(Exercise goal): Please output the entries that follow exactly, without a single image.

(Given data):
== Segment start ==
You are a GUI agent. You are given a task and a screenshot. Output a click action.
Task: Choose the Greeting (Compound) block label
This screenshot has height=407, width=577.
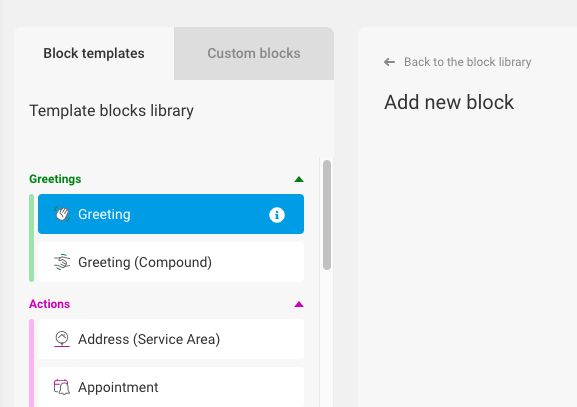[145, 262]
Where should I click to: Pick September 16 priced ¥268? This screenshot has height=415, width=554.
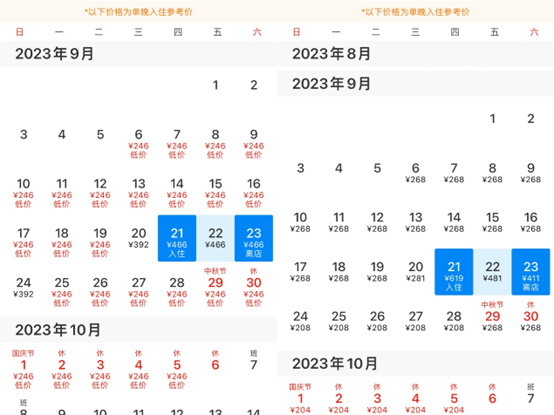[531, 222]
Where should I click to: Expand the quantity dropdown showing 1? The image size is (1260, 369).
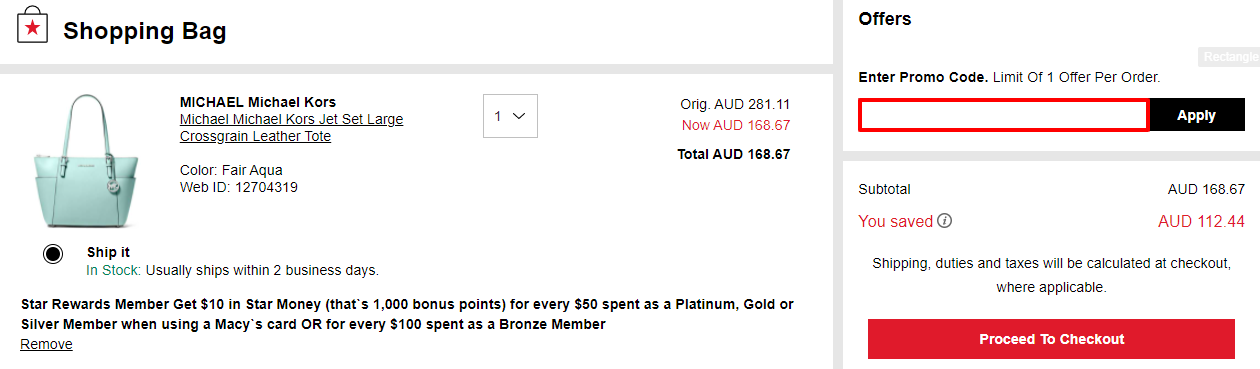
== Segment end ==
(Response to this task):
You are a GUI agent. You are given a task and a screenshot. Output a click action.
Task: Choose the Greeting (Compound) block label
This screenshot has height=407, width=577.
[145, 262]
Where should I click to: Pick September 16 priced ¥268? This screenshot has height=415, width=554.
[531, 222]
Where should I click to: Expand the quantity dropdown showing 1? The image size is (1260, 369).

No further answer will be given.